Питон
Террасы
В аэропорту Куско меня встречал англичанин Мартин, который к тому времени жил в Священной долине инков пять лет. Он нашел мне комнатушку в Тарае, в соседствующей с Писаком деревушке.
В первую же ночь в Священной долине, испытывая легкий дискомфорт от трехкилометровой высоты над уровнем моря, сквозь полусон я услышал звон колоколов и доносившиеся с улицы крики. Выйдя на балкон, я увидел толпу людей с палками и мачете в руках, носившихся вокруг церкви, стоявшей напротив моего дома, которую испанские завоеватели построили в 16-м веке. Как я выяснил позже, там хранились произведения искусства, и их в эту ночь кто-то пытался украсть. Наблюдая за происходящим с балкона, я ощутил себя в средневековье, которое теперь видел на экране реальной жизни. Историческая драма натолкнула меня на мысли о разительном культурном контрасте, ведь еще вчера я был окружен ухоженными газонами американской мечты, а сегодня – неописуемой красотой перуанских Анд, где кипела другая жизнь.

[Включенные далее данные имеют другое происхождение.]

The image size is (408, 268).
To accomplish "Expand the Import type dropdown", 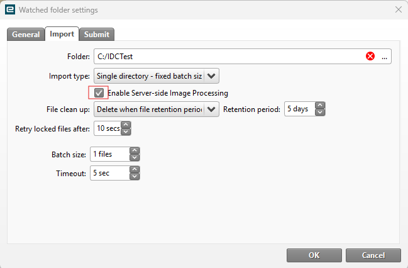I will 212,76.
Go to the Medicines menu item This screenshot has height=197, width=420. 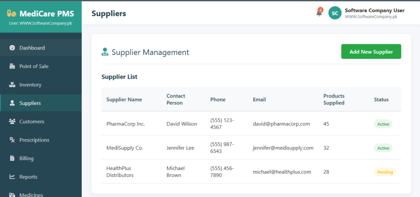31,195
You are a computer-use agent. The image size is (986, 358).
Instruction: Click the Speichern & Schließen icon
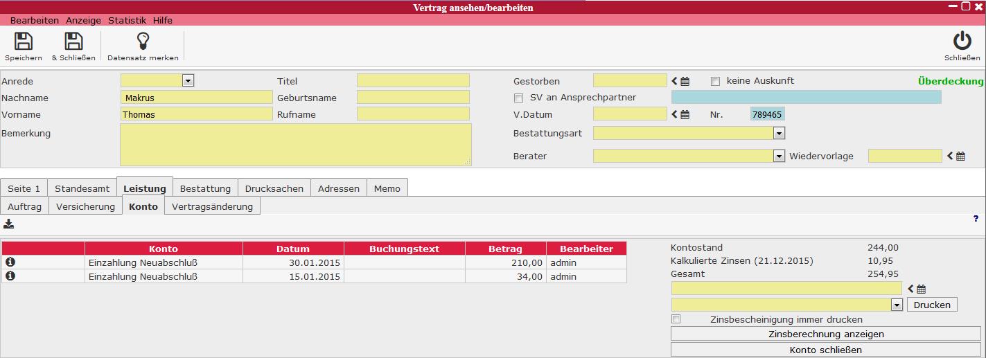click(x=73, y=42)
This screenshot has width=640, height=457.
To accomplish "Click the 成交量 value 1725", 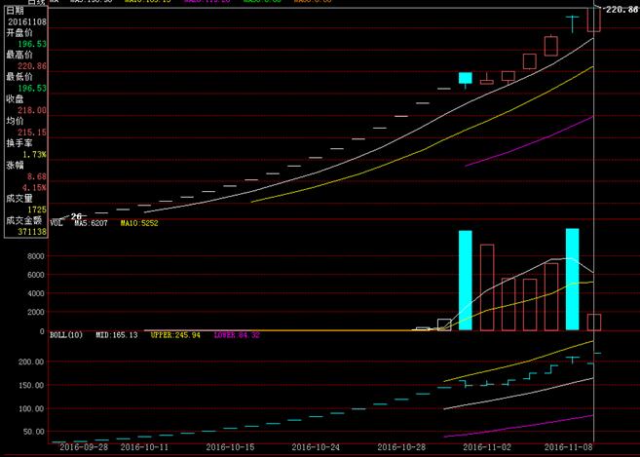I will pos(37,209).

Утром я проснулся с большим желанием принять душ. Открыв кран, стоял в ожидании, тем временем рассматривая большого тарантула под потолком, который наверняка был удивлен не меньше. Первый западный человек для него, возможно, был так же интересен, как для меня первый тарантул в душе. Воды в кране не было. Так продолжалось еще десять дней. Затем воду включили, но отключили свет еще на четыре дня. На пятнадцатый день после приезда, когда были и свет, и вода, я проснулся с невероятным головокружением. Смотря на пол, я видел потолок. Мне понадобилось какое-то время, чтобы доползти до туалета и умыть лицо. В таком состоянии я пролежал весь день и всю ночь до следующего утра, периодически ползая по полу по направлению к туалету. Так я узнал о вертиго (горное головокружение или «горнушка»). К счастью, она больше не повторялась, да и в такой форме у людей возникает редко. Обычно болезнь сопровождается легким головокружением, которое проходит по мере адаптации человека к высоте.
Таким образом, первые две недели в Перу я был вынужден провести в медитации, так как больше заняться было нечем. Наедине с собой и со своими котами я проводил вечера и ночи под светом свечи, адаптируясь к новому ритму жизни.
Вскоре я почувствовал, как мне становится одиноко. Единственный человек, которого я знал и с которым мог общаться на определенном уровне, был Мартин. Но у него была семья и работа. Беспокоить его мне было неловко.
Однажды он мне рассказал, что на одной из церемоний Сан-Педро, проведенной в один из его приездов в Перу, до того как он туда переехал, ему было видение, в котором он видел себя живущим в этой стране и женатым на женщине, у которой было много детей. Так оно и вышло. Мартин встретил перуанку, мать семерых детей. Они поженились и до сих пор вместе.
Так как мое знание испанского было нулевым, общение ограничивалось окружением англоязычных хиппи, чей внешний вид и манеры ошибочно выдавались за атрибутику контркультуры. Наблюдая за ними, я думал о том, как легко упасть из одной крайности в другую, пытаясь избежать ту или иную социально-культурную модель поведения и образа мышления. Наивным было бы считать, что нестандартный внешний вид приближал человека к истине. Хиппи 60-х годов в Америке, например, были людьми высокой морали. Их идеология не ограничивалась стилем одежды и манерой поведения. Это был философский взгляд на жизнь. Приоритет его в свободе личности и самовыражения в эпоху материализма. Джон Леннон, советовавший заниматься любовью, а не войной, был одним из таких громких голосов. Новые же поколения хиппи, за которыми я наблюдал в Перу, не стремились к лучшему миру для всех, о чем говорили в 60-х. Как мне казалось, большинству из них было безразлично, что происходит на глобальном уровне, для них мир замыкался в себе. Но внешний вид был не так страшен, как психологическая начинка, от которой, как от падали, несло нигилизмом.